The Inside Scoop on Soft Serve


Soft Swerve and Taiyaki, two ice cream shops in New York City, experiment with interesting flavors and toppings.

By Emma Fingleton

Soft Swerve and Taiyaki, two ice cream shops in New York City, experiment with interesting flavors and toppings. (Courtesy of Emma Fingleton)
Soft Swerve and Taiyaki, two ice cream shops in New York City, experiment with interesting flavors and toppings. (Courtesy of Emma Fingleton)

Soft Swerve, one of the darlings of the Instagram dessert scene since its opening in November, is easily recognizable for its purple-hued soft serve ice cream. Made from a yam native to Southeast Asia, ube is a popular dessert flavor in the Philippines and is becoming popular stateside as a flavor for donuts, pastries and ice cream, as seen at Soft Swerve. The bright purple-indigo yam is cooked, scooped out and pureed, then added to the ice cream where it is churned out into beautiful swirls. The store was sleek and narrow, with room for only a couple of small tables by the window and the bright L-shaped counter containing all the toppings and ice cream machines.
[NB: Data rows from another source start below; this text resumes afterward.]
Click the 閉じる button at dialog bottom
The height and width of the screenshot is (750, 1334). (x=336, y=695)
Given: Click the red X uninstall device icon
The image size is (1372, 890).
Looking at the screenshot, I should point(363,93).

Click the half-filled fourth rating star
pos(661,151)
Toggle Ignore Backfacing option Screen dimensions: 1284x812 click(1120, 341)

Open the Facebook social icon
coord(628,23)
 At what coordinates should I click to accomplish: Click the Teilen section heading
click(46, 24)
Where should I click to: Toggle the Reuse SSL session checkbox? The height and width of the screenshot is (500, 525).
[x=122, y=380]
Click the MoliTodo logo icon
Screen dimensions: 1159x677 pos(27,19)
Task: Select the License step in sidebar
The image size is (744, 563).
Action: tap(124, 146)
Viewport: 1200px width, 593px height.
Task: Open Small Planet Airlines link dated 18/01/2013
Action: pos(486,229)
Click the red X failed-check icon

I wanted to try ube, but Soft Swerve also offers matcha, black sesame and vanilla. We had a choice of either black chocolate or red cinnamon cones as well as the standard cup, both choosing the black chocolate cones. The cones seemed wider than normal waffle cones and the ice cream was swirled very generously. They’re conscious of the Instagram hordes they attract; there’s a cone holder at the register, perfect not only for holding your ice cream while you pay but also for snapping a picture after. My friend ordered the ube with Fruity Pebbles, making for a beautiful shot with its bright colors, and I went with the ube and vanilla swirl coated in Fruity Pebbles and Oreos. The ube proved to be delicious and went well with the vanilla. To me, the ube was mild, almost like white chocolate, but it also reminded me of another root vegetable dessert I’ve had–taro frozen yogurt. My friend and I both thought it had fruity undertones, and definitely did not taste like a vegetable. The toppings–which I normally skip at ice cream shops because I veer towards ice creams already full of mix-ins–were a surprising highlight, adding some needed texture. Ranging from Japanese mochi and red beans to American cereals such as Fruity Pebbles and Reese’s Puffs, as well as toasted coconut, marshmallows and crushed Oreos, there were many things I wouldn’t necessarily think to top ice cream with, such as the cereal, that really worked. I would get it again, not just for the novelty but because it was really good ice cream with an interesting flavor. The ice cream itself was very creamy, and although the portion was huge, it didn’t leave me feeling overly full–which was perfect because we walked straight to Taiyaki for ice cream round two.

Taiyaki takes its name from the Japanese treat it sells: fish shaped cones with fillings, a popular street food snack in its home country. Located on Baxter Street, the shop serves soft serve ice cream and various toppings in its trademark golden fish. The cones taste like crispy yet soft waffles–very similar to the Hong Kong style egg waffles offered by nearby Eggloo and Smorgasburg mainstay Wowfulls–and are made fresh to order in specially molded machines. Ice cream flavors include the classic chocolate and vanilla, as well as green tea and black sesame.

When deliberating between the many flavors, toppings and pre-made combos, the friendly employee offered us samples of the green tea and black sesame swirl. He recommended the “Straight Outta Japan” combo, which had a layer of red bean paste filling on the bottom of the cone and swirls of green tea and black sesame ice cream with mochi and a cigar biscuit topping. The black sesame flavor was my favorite; I didn’t know what to expect, but I loved the nutty flavor and balanced sweetness. The green tea ice cream was also a good level of sweetness. I’m not a big fan of the flavor of green tea, but I did think the flavor could have been more pronounced, as the black sesame dominated the cone. Both flavors were rich and creamy yet also light, and didn’t melt too quickly, despite the warm cone. My friend and I both found the kochi to be tasteless and too chewy, but the cookie was crispy and a good addition to the ice cream. When we reached the bottom of the ice cream, we hit the red bean sludge and were disappointed at how bean-y it tasted. I thought it was texturally similar to hummus, and neither of us liked the blandly sweet, earthy flavor.

Overall, though, Taiyaki was a hit for me; I tried two new-to-me flavors, loved the black sesame and thought the cone tasted just as good as it looked. The welcoming employees and cool vibe of the store, with its bench seating and huge slogan of “There’s a New Fish in Town” splashed on the wall, completed the experience.

We visited both shops right after opening and on weekdays. Employees at both stores told me the lines get very long at peak hours, like weekends and afternoons, so plan accordingly, especially as the weather gets warmer. Both stores do have a considerable amount of hype surrounding them, although that attention is merited, in my opinion, based on the quality and innovation in the ice cream, the generous sizes and the fact that you cannot get ice cream like this anywhere else in NYC, or even in the entire country.